UNITED STATES DISTRICT COURT DISTRICT OF CONNECTICUT
Apr 16, 2019
CASE NO. 3:19-cv-435 (MPS) (D. Conn. Apr. 16, 2019)

Opinion

CASE NO. 3:19-cv-435 (MPS)

04-16-2019

FRANK LINARTE, Plaintiff, v. RICHARD FUREY, Defendant.


INITIAL REVIEW ORDER

Plaintiff Frank Linarte incarcerated at the Osborn Correctional Institution in Somers, Connecticut, filed this case under 42 U.S.C. § 1983. He contends that the defendant, Richard Furey, was deliberately indifference to his serious medical need. The plaintiff seeks damages and an order for treatment.

The Court must review prisoner civil complaints and dismiss any portion of the complaint that is frivolous or malicious, that fails to state a claim upon which relief may be granted, or that seeks monetary relief from a defendant who is immune from such relief. 28 U.S.C. § 1915A. This requirement applies to all prisoner filings regardless whether the prisoner pays the filing fee. Nicholson v. Lenczewski, 356 F. Supp. 2d 157, 159 (D. Conn. 2005) (citing Carr v. Dvorin, 171 F.3d 115 (2d Cir. 1999) (per curiam)). Here, the plaintiff is proceeding in forma pauperis.

Although detailed allegations are not required, the complaint must include sufficient facts to afford the defendants fair notice of the claims and the grounds upon which they are based and to demonstrate a plausible right to relief. Bell Atlantic v. Twombly, 550 U.S. 544, 555-56 (2007). Conclusory allegations are not sufficient. Ashcroft v. Iqbal, 556 U.S. 662, 678 (2009). The plaintiff must plead "enough facts to state a claim to relief that is plausible on its face." Twombly, 550 U.S. at 570. A claim has "facial plausibility when the plaintiff pleads factual content that allows the court to draw the reasonable inference that the defendant is liable for the misconduct alleged." Iqbal, 556 U.S. at 678 (2009).

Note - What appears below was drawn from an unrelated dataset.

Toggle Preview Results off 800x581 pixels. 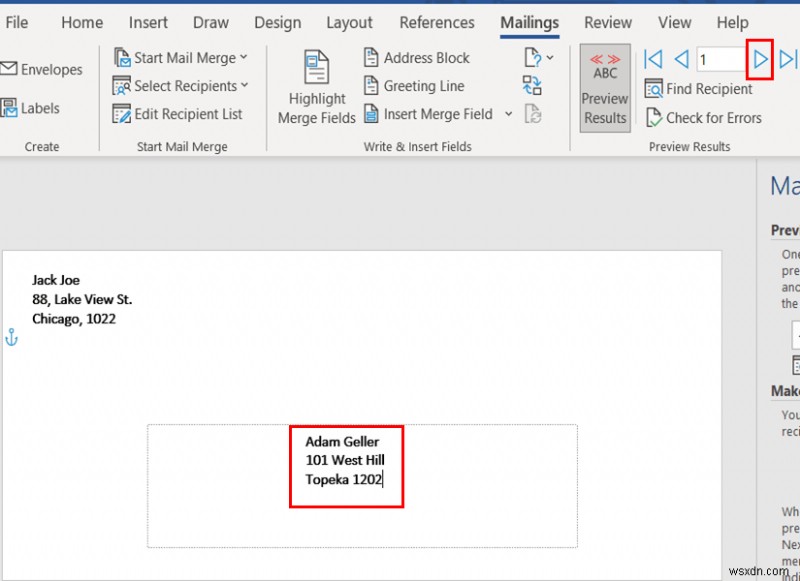pyautogui.click(x=604, y=88)
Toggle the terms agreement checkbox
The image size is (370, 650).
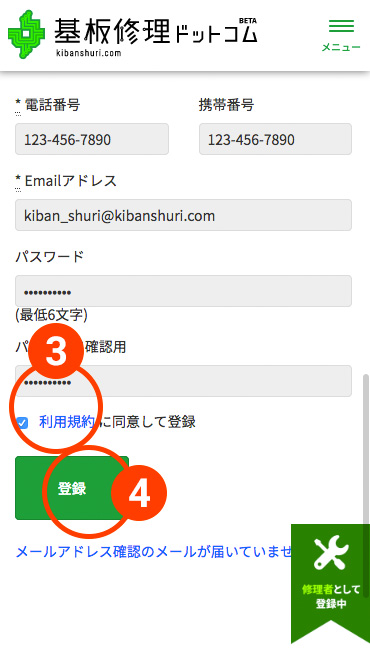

Nevertheless, it is well-established that "[p]ro se complaints 'must be construed liberally and interpreted to raise the strongest arguments that they suggest.'" Sykes v. Bank of America, 723 F.3d 399, 403 (2d Cir. 2013) (quoting Triestman v. Fed. Bureau of Prisons, 470 F.3d 471, 474 (2d Cir. 2006)).

I. Allegations

The plaintiff suffers from sleep apnea. ECF No. 1 at 18. Following a sleep study, a hospital consultant recommended that the plaintiff use a CPAP machine. The plaintiff has submitted numerous requests from August 29, 2018 through December 31, 2018 seeking a CPAP machine but has received no response. Id. at 9, ¶ 1. He has neither received a CPAP machine nor been told why the machine has been denied. Id., ¶ 2.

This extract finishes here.